続いて、ソーシャルワークのアプローチについて、実際に出題された試験問題を通して、理解を深めていきます。

社会福祉士 第35回 問題99を解いてみましょう。

ソーシャルワークのアプローチに関する次の記述のうち、最も適切なものを1つ選びなさい。
  1. 行動変容アプローチでは、クライエントの主体的な意思決定や自己選択が重視され、自分の行動と決定によって生きる意味を見いだすことを促す。
  2. 問題解決アプローチでは、クライエントのニーズを機関の機能との関係で明確化し、援助過程の中で、社会的機能を高めるための力の解放を焦点とする。
  3. 実存主義アプローチでは、その接触段階で、クライエントの動機づけ・能力・機会についてのソーシャルワーカーからの探求がなされる。
  4. ナラティヴアプローチでは、クライエントのドミナントストーリーを変容させることを目指し、オルタナティヴストーリーを作り上げ、人生を再構築するよう促す。
  5. 機能的アプローチでは、ターゲット問題を明確化し、クライエントが優先順位をつけ、短期処遇を目指す。

皆さん、正解の選択肢を選べましたでしょうか?
それでは、選択肢ごとのポイントをまとめていきます。

選択肢1:
行動変容アプローチは、学習理論をソーシャルワーク理論に導入したものです。
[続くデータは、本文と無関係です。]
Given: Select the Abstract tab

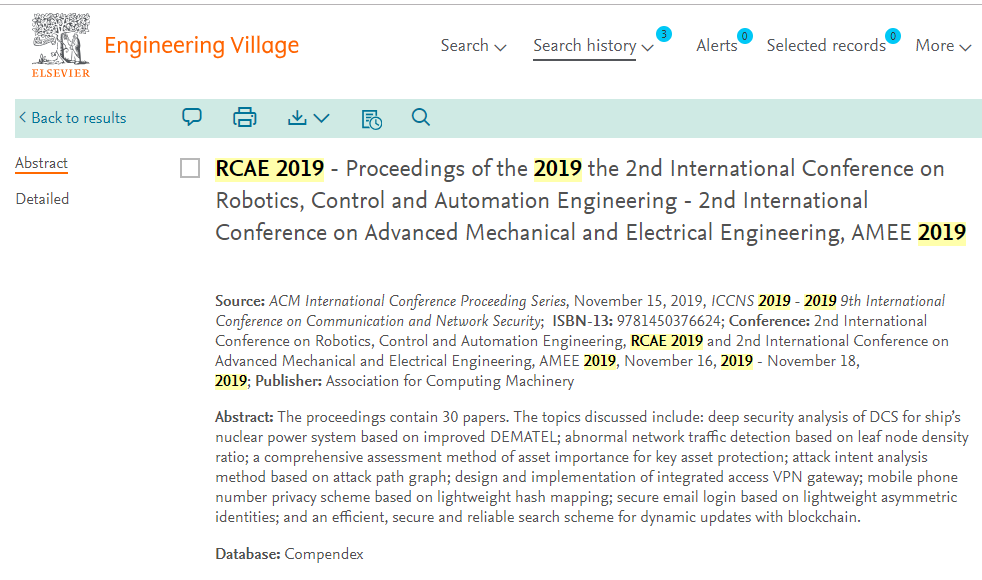Looking at the screenshot, I should [41, 163].
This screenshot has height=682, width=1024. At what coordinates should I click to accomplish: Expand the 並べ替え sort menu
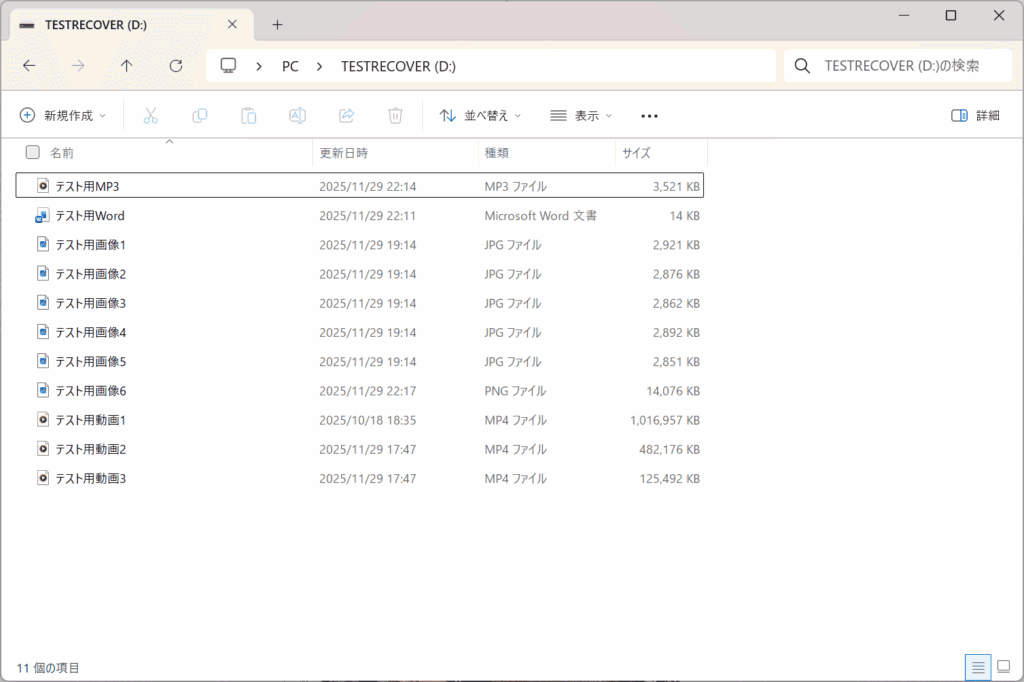(481, 116)
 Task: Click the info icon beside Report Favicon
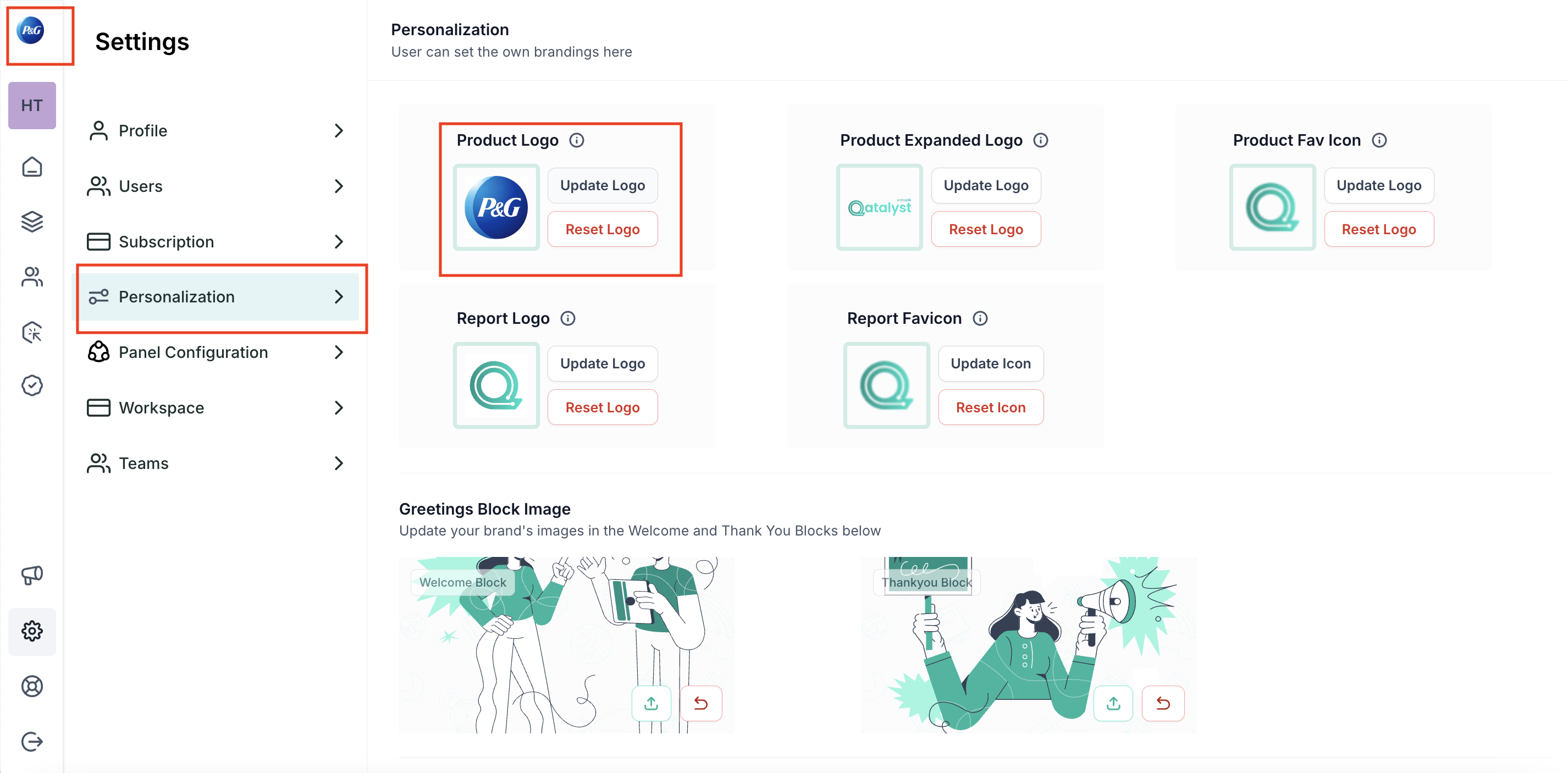pyautogui.click(x=980, y=318)
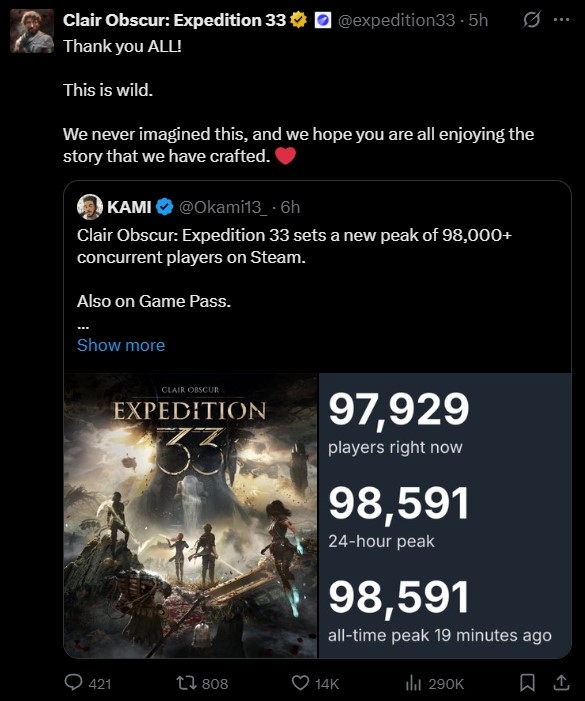Click KAMI's blue verified checkmark

(164, 207)
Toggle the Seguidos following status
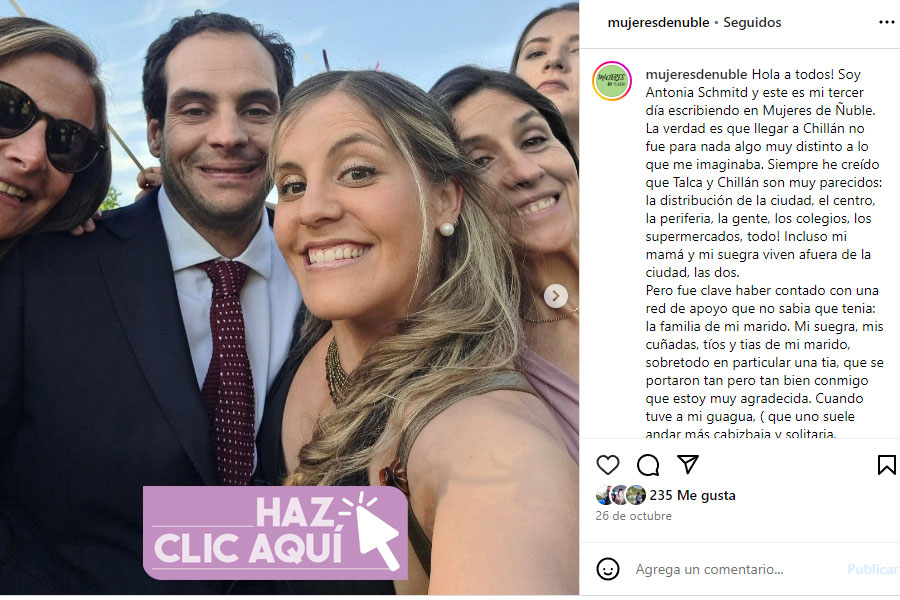 (752, 22)
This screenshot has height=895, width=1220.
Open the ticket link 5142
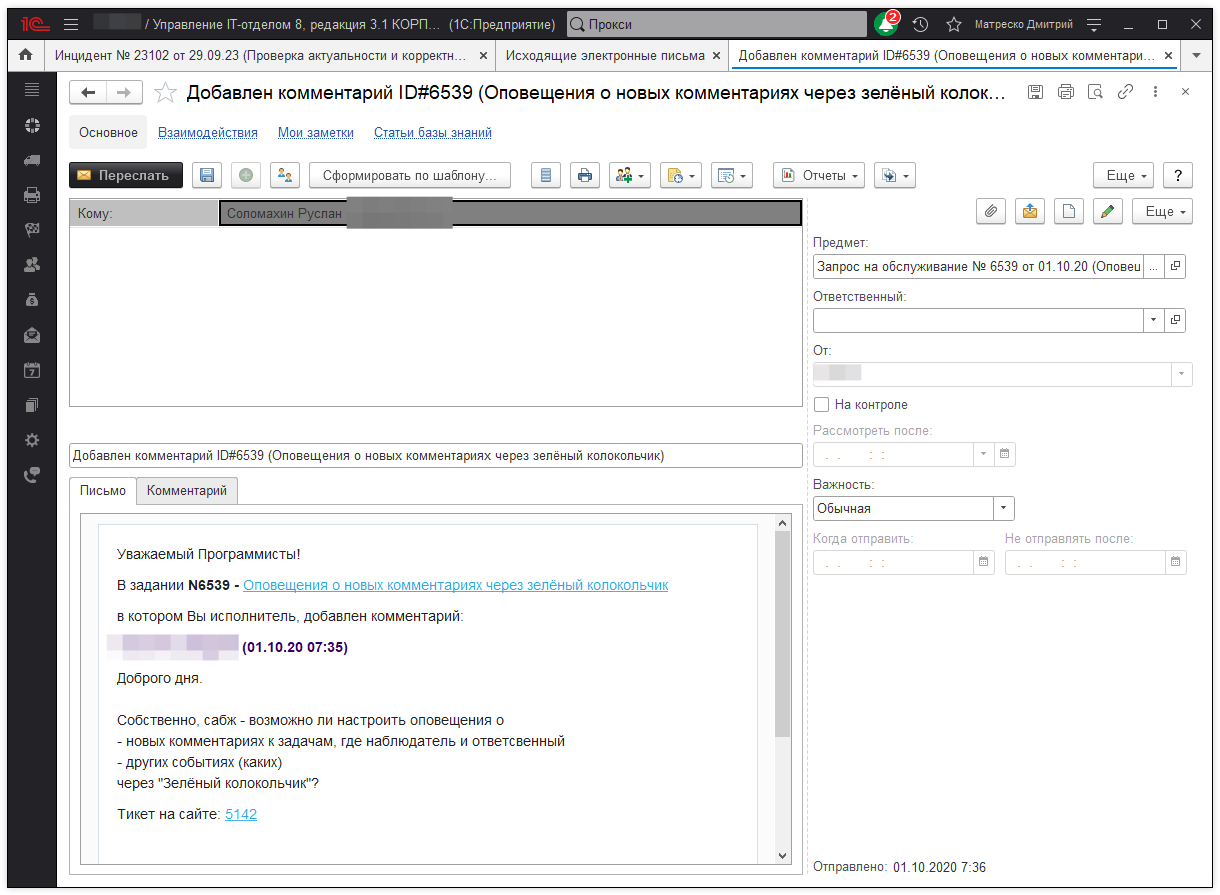[x=241, y=814]
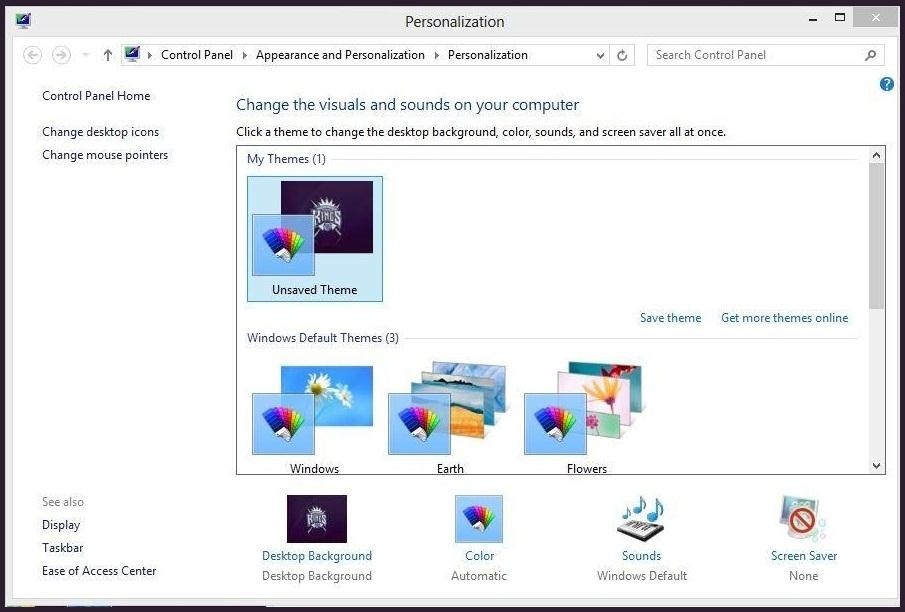Image resolution: width=905 pixels, height=612 pixels.
Task: Open the address bar dropdown arrow
Action: click(x=600, y=55)
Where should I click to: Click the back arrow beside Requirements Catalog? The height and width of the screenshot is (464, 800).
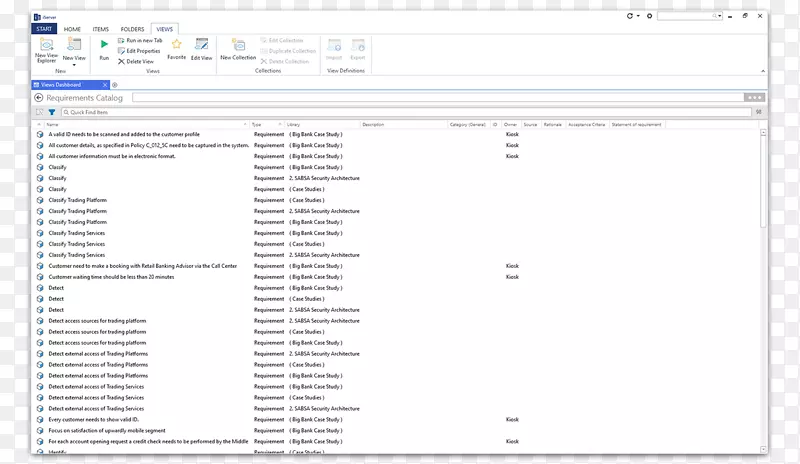(39, 98)
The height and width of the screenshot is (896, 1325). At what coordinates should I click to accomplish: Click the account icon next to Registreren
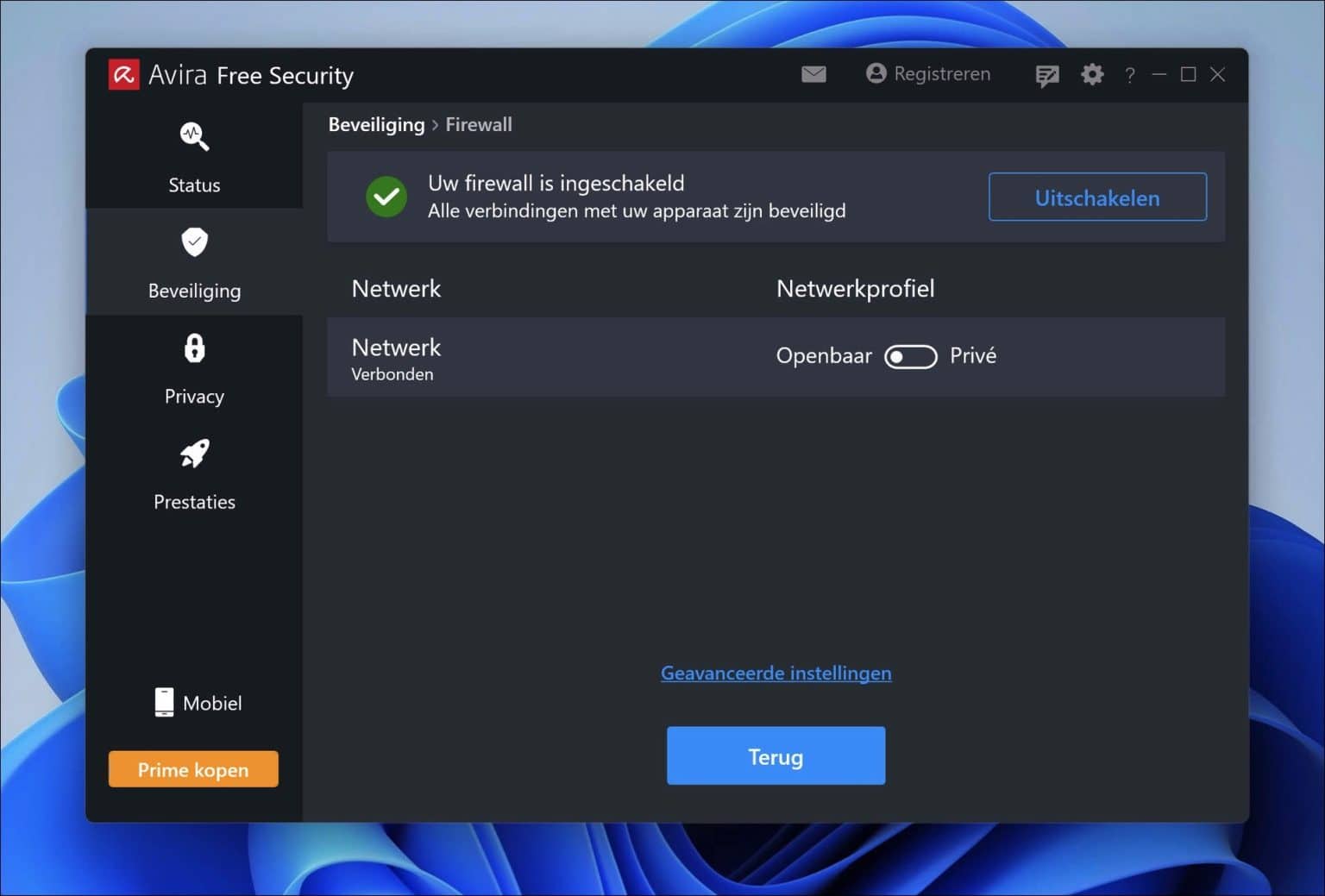tap(875, 73)
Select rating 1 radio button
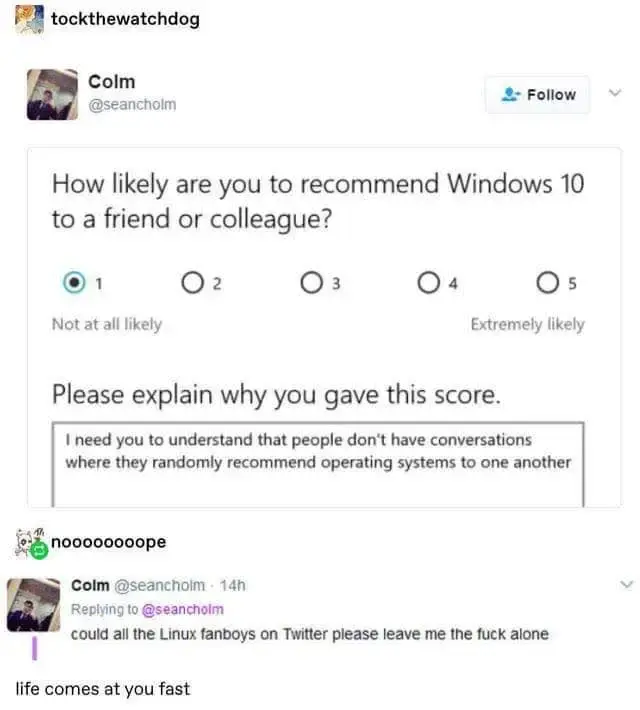 click(74, 283)
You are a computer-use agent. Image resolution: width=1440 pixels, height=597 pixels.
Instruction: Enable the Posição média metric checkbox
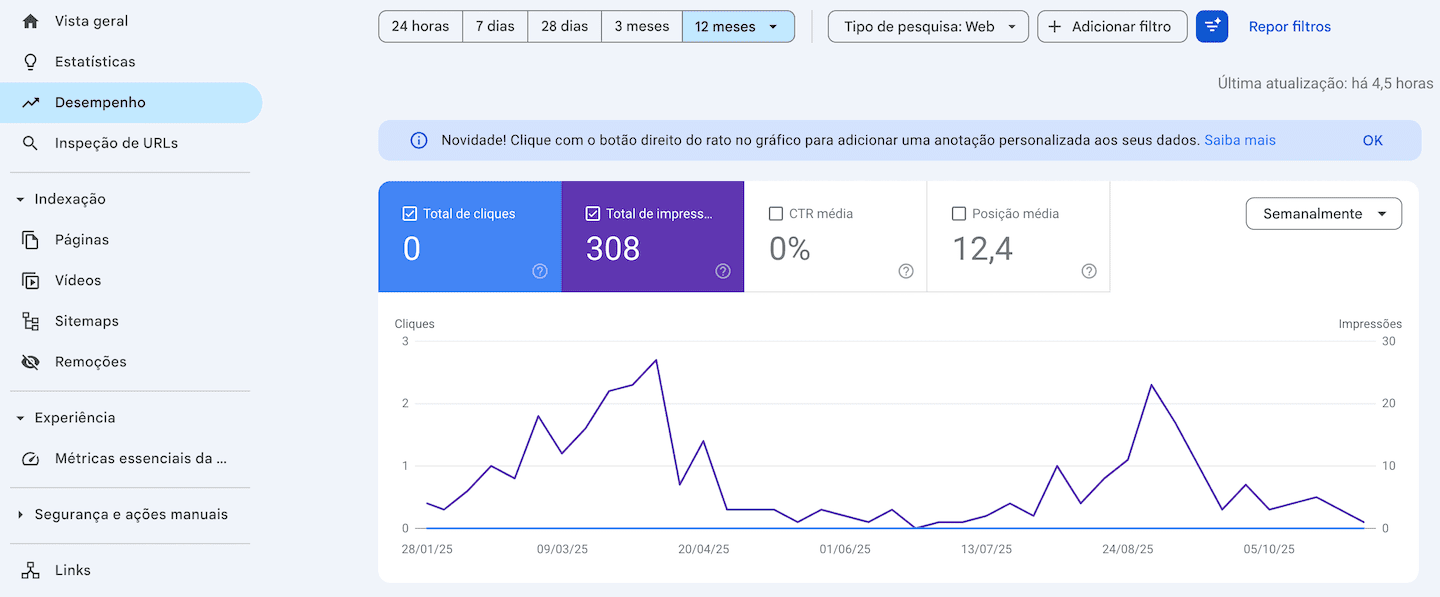point(959,213)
望ましい行動を増やし、結果として問題行動(望ましくない行動)を減らしていくことを目指しています。
選択肢2:
問題解決アプローチは、クライエントの問題解決能力(ワーカビリティ)を重視し、援助者とクライエントとの役割関係を通じて展開される問題解決の過程としてとらえています。
選択肢3:
実存主義アプローチは、疎外に悩んでいるクライエントに対し、自我にとらわれた状態から抜け出すために他者とのつながりを形成することを支援の焦点としています。
選択肢4:
これが正解です。ナラティヴアプローチは、クライエントが語るストーリーを重視して、新たな意味の世界を作り出すことを援助するものです。否定的に捉えている人生を肯定的に再構築していく、ということも重要です。クライエントの語る人生の物語そのもの(ドミナントストーリー)に着目し、対話の中で物語をほぐしていき、語り直しの場を作ることにより、それに代わる新しい物語(オルタナティヴストーリー)を見出していきます。
選択肢5:
機能的アプローチは、クライエントのニーズを機関の機能(役割)との関係で明確化し、社会的機能が高められるよう支援するものです。「ターゲット問題を明確化」し、「短期処遇を目指す」のは、課題中心アプローチです。

これより、正解は4となります。
また、この問題では出題されていませんが、心理社会アプローチもよく出題されますので、ポイント事項を整理しておきます。

  • 心理社会アプローチ
    人と状況との相互作用に注目援助関係におけるコミュニケーションを通じ、パーソナリティの変容を図る

ソーシャルワークのアプローチを手ごわく感じる方もいらっしゃると思います。
何から覚えたら良いのかわからない、という方は、このワンポイントアドバイスの内容から理解するようにしましょう。
繰り返し学習することで、選択肢の○×を判断できるようになってきます。